Stated task: Copy out the lines from the one containing "This screenshot has height=1002, width=853." through the one containing "Action: (x=107, y=125)", inclusive, keeping them unchanged.

Records for locating described items:
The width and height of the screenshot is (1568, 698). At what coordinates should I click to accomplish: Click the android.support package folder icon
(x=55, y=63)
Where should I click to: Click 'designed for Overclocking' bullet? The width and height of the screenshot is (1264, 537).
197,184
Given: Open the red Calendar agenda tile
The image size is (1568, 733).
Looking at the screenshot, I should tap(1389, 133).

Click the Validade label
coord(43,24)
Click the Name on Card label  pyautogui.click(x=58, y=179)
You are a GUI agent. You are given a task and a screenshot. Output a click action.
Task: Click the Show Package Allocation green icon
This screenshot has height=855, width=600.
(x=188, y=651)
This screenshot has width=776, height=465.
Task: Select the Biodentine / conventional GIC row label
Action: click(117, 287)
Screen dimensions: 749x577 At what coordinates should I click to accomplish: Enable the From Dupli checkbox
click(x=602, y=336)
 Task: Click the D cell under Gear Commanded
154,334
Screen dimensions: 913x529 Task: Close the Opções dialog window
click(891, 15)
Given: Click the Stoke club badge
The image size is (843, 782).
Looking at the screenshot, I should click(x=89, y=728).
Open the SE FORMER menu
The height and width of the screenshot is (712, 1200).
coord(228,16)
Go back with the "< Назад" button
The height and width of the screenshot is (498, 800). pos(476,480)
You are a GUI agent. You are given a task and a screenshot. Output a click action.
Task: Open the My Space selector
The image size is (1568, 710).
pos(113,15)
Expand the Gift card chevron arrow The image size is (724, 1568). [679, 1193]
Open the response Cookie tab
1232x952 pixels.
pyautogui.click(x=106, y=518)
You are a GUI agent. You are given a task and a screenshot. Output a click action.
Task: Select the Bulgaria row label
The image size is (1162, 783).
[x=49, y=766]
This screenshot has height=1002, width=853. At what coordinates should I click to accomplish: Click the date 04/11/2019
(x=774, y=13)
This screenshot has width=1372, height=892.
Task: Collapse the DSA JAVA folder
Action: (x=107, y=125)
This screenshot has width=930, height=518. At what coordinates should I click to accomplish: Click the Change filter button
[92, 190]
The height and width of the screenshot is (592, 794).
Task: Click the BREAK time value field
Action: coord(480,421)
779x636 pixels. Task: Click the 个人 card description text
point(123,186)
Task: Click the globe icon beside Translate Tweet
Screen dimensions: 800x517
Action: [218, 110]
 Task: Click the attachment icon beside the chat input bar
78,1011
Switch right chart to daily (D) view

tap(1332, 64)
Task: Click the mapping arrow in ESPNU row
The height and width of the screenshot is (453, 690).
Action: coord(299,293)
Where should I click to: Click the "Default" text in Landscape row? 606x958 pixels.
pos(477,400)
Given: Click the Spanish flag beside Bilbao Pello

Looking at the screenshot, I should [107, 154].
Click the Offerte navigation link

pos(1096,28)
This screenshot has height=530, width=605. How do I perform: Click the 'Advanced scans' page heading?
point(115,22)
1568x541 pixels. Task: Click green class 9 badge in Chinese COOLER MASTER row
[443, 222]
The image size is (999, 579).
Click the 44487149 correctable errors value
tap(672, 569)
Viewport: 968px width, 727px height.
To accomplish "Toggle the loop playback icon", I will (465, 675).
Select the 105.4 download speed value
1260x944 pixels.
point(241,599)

Right answer:
This screenshot has height=1002, width=853. At what coordinates should I click to accomplish: Click the date 04/11/2019
(x=774, y=13)
This screenshot has width=1372, height=892.
Task: Collapse the DSA JAVA folder
Action: (x=107, y=125)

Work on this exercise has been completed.